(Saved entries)
☆ ☆ ☆ ☆ ☆
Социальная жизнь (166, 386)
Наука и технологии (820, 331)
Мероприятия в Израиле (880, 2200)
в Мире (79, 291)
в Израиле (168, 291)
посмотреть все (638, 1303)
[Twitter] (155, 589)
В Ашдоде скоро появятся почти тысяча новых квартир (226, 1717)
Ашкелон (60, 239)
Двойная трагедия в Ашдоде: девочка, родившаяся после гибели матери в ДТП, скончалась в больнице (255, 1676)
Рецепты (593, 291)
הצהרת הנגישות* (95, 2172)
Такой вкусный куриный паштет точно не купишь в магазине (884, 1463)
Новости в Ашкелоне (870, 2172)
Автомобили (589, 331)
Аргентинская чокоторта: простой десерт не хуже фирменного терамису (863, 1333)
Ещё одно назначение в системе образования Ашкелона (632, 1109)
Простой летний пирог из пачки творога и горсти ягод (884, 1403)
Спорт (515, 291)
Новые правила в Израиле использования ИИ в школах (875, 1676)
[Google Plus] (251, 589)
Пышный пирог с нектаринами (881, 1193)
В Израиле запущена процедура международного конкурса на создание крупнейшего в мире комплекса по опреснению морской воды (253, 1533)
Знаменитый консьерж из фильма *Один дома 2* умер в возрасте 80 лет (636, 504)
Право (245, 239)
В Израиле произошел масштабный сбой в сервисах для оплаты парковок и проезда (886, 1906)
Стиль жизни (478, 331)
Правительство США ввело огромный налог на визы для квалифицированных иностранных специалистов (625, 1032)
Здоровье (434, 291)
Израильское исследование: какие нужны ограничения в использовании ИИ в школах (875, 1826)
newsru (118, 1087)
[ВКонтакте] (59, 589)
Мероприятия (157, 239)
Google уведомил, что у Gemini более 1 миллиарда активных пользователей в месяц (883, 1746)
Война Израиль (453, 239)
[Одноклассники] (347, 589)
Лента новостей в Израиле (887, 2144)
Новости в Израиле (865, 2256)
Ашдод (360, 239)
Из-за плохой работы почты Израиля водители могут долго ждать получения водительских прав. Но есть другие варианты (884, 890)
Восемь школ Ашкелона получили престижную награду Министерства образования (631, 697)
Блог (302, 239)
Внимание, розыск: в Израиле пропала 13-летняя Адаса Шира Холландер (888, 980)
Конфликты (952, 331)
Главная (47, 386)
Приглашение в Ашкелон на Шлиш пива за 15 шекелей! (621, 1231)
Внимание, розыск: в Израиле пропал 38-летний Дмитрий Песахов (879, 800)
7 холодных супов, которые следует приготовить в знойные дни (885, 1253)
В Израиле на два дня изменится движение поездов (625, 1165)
☆ ☆ ☆ ☆ ☆
* **PROBLEM DETAILS**: Go through the data and gather every line that holds "розыск".

* **RESPONSE BOX**:
Внимание, розыск: в Израиле пропала 13-летняя Адаса Шира Холландер (888, 980)
Внимание, розыск: в Израиле пропал 38-летний Дмитрий Песахов (879, 800)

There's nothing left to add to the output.